- **Aangehaalde tekst**:
----
Met de sloop van het schoolcomplex is circa 4350 m2 afvoerend oppervlak van het gemengd stelsel afgekoppeld. Bij de realisatie van het appartementencomplex wordt circa 2800 m2 uitgevoerd als verhard, afvoerend oppervlak (dak en verhardingen). De bestrating in de verdiepte, open parkeervoorzieningen wordt als infiltreerbare / waterdoorlatende verharding uitgevoerd zodat het hemelwater dat hierop valt zoveel mogelijk aan de bodem wordt toegevoegd.

De afname van afvoerend, aangesloten oppervlak vergroot de waking in het gemengde rioolstelsel en verlaagd de overstortfrequentie bij neerslagcondities. Hierdoor wordt het oppervlaktewatersysteem minder belast met emissies vanuit het gemengd stelsel en zal de waterkwaliteit verbeteren.

Overzicht bestaande en toekomstige verhardingen ontwikkeling Bruisdreef  
Locatie   Type   Omvang [m2]   Bijzonderheden  
Parkeerplaats school   onbekend  
- 2000  
reeds verwijderd  
Plein school   onbekend     reeds verwijderd  
Dak schoolgebouwen   vlak dak   - 2350   reeds verwijderd  
       
       
Verharding parkeervoorziening   open verharding   + 1800   betreft infiltreerbaar oppervlak  
Verharding overig (paden, toerit)   open verharding   + 1000   betreft infiltreerbaar oppervlak  
Dak woontorens   vlak dak   + 1800    
       
Totaal     - 2550   afname verhard oppervlak, compensatie niet noodzakelijk  


Overzicht bestaande en toekomstige verharding

Door de voor infiltratie ongunstige bodemopbouw (klei/veen) en grondwaterstand is lokale verwerking van de (overtollige) neerslag in de bodem geen optie. Uit overleg met de heer G. Boelhouwer van HDSR is gebleken dat het ingezamelde hemelwater, zonder compenserende maatregelen, op het bestaande oppervlaktewater kan worden geloosd. Er is immers geen sprake van een toename aan verhard oppervlak / belasting van het watersysteem maar van een substantiële afname.
----
- **Maak de opdrachten**:
(A) Geef voor elk van de volgende uitspraken aan of ze klopt met de tekst over de ontwikkeling Bruisdreef. Antwoord telkens met ja of nee en citeer letterlijk de woorden uit de tekst die de doorslag geven. (i) De bestrating in de verdiepte parkeervoorzieningen wordt waterdoorlatend uitgevoerd. (ii) De overtollige neerslag kan goed plaatselijk in de bodem worden verwerkt. (iii) Het ingezamelde hemelwater mag alleen met compenserende maatregelen op het oppervlaktewater worden geloosd.
(B) Zet de tekst over de ontwikkeling Bruisdreef voort na de laatste zin.

- **Gegeven materiaal**:
----
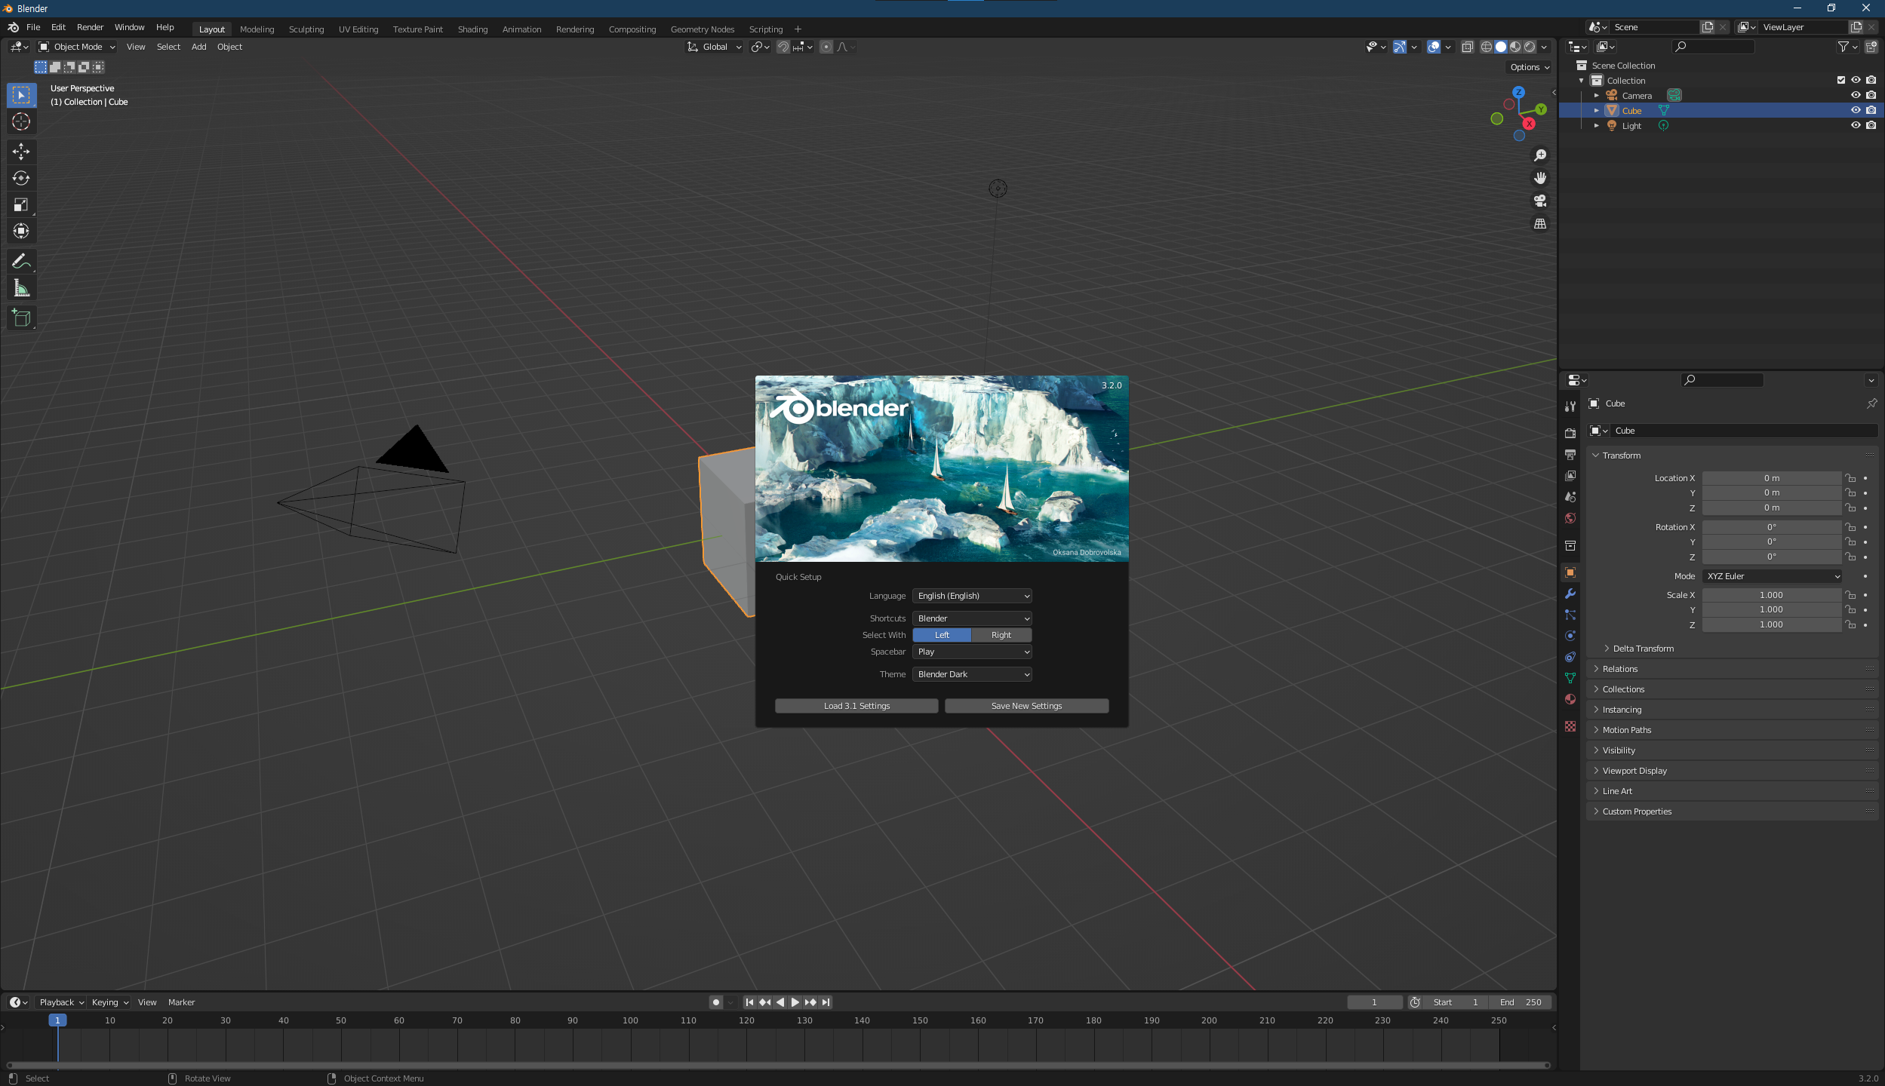Hide the Light object in viewport

(x=1856, y=126)
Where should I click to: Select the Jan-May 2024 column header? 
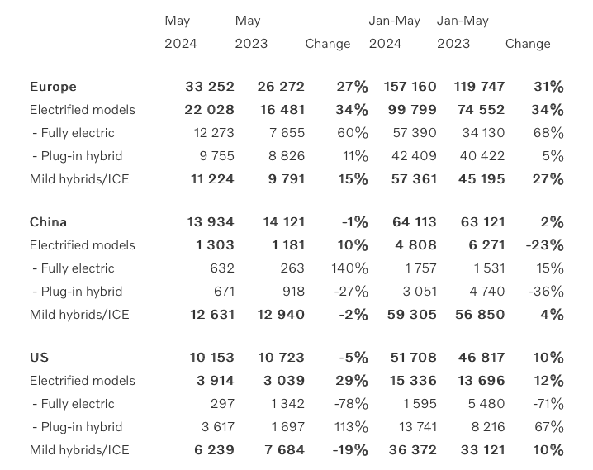395,32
----
- **Uitwerkingen**:
(A)
(i) Ja: "De bestrating in de verdiepte, open parkeervoorzieningen wordt als infiltreerbare / waterdoorlatende verharding uitgevoerd"
(ii) Nee: "is lokale verwerking van de (overtollige) neerslag in de bodem geen optie"
(iii) Nee: "zonder compenserende maatregelen, op het bestaande oppervlaktewater kan worden geloosd"

(B)
Om vervuiling van bodem en grondwater zoveel mogelijk te voorkomen, dienen er bij voorkeur geen uitloogbare materialen (lood, zink, koper) als dakbekleding en geen chemische onkruidbestrijdingsmiddelen of strooi- en dooizouten te worden toegepast.

Watervergunning
Voor het dempen en graven, aanleggen van vlonders en steigers en bouwen in en langs water is een Watervergunning van Hoogheemraadschap De Stichtse Rijnlanden noodzakelijk. Ten behoeve van de ontwikkelingen in het plangebied is een Keurontheffing vereist. Alle wateraspecten (inclusief de Keur-aspecten) worden in de watervergunning geregeld. Het gaat om:
- eventueel tijdelijk lozen van (grond)water op oppervlaktewater tijdens de bouw;
- permanent lozen van hemelwater naar oppervlaktewater.

Conclusie
Met de geplande nieuwbouw van het appartementencomplex neemt het verhard, afvoerend oppervlak met 2550 m2 af. Het realiseren van meer groen en minder verharding leidt tot het ontlasten van het gemengd stelsel. Het vuilwater wordt afgevoerd naar het bestaande gemengd stelsel en het hemelwater wordt geloosd op het bestaande oppervlaktewater langs De Charmantedreef, hiermee wordt voldaan aan de waterkwaliteitstrits gescheiden inzamelen-gescheiden afvoeren-gescheiden verwerken.

De geplande ontwikkeling heeft geen negatieve invloed op de waterhuishouding in en rondom het plangebied. De toekomstige waterstromen (vuil en schoon) worden conform het beleid van de waterbeheerders duurzaam gescheiden ingezameld, getransporteerd en verwerkt.

5.9.1 Verslaglegging van gevoerd overleg gemeente - waterbeheerder

Bij de ontwikkeling van het bestemmingsplan is het Hoogheemraadschap De Stichtse Rijnlanden betrokken geweest (HDSR). In overleg met de HDSR is de watertoets opgesteld en akkoord bevonden.